> **TASK STATEMENT**: The string "agent" may appear in lines of the entries below. Report how many lines hold it, with only the number.

Items from a dataset:
● ● ● ● ● ● ●
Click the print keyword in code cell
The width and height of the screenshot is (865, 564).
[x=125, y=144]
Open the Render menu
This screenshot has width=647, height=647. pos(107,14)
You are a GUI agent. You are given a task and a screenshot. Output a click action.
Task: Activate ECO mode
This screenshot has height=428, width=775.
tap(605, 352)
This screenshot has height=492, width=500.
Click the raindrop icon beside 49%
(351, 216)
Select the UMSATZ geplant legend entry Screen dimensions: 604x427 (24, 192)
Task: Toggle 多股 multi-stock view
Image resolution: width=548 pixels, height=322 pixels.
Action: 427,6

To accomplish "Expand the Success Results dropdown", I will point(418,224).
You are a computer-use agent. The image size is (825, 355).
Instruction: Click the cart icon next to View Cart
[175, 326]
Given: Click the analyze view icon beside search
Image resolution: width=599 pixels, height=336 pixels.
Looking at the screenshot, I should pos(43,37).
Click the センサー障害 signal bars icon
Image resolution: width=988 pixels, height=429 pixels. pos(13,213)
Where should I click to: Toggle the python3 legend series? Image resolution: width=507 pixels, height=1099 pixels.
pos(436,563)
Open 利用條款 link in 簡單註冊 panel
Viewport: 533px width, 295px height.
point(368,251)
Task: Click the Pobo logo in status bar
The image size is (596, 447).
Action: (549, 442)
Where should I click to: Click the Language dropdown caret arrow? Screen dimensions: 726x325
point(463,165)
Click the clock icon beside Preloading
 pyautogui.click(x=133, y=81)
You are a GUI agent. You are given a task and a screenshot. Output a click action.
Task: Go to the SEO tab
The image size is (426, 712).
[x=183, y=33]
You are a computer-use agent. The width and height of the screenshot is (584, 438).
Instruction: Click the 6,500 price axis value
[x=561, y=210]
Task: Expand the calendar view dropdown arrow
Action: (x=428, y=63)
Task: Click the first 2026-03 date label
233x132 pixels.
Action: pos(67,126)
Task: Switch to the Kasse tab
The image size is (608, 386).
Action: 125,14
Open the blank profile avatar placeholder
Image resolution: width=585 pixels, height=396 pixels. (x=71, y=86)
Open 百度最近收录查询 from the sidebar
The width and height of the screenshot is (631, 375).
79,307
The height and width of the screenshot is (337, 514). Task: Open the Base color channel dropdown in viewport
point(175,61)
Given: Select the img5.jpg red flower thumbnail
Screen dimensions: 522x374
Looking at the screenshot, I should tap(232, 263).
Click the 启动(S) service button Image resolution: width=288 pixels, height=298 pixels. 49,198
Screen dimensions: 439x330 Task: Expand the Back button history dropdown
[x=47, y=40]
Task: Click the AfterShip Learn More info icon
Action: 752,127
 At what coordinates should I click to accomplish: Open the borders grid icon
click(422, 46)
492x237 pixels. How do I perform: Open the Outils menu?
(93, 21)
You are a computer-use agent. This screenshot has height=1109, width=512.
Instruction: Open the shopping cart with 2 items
● ● ● ● ● ● ●
> **TASK RESPONSE**: 5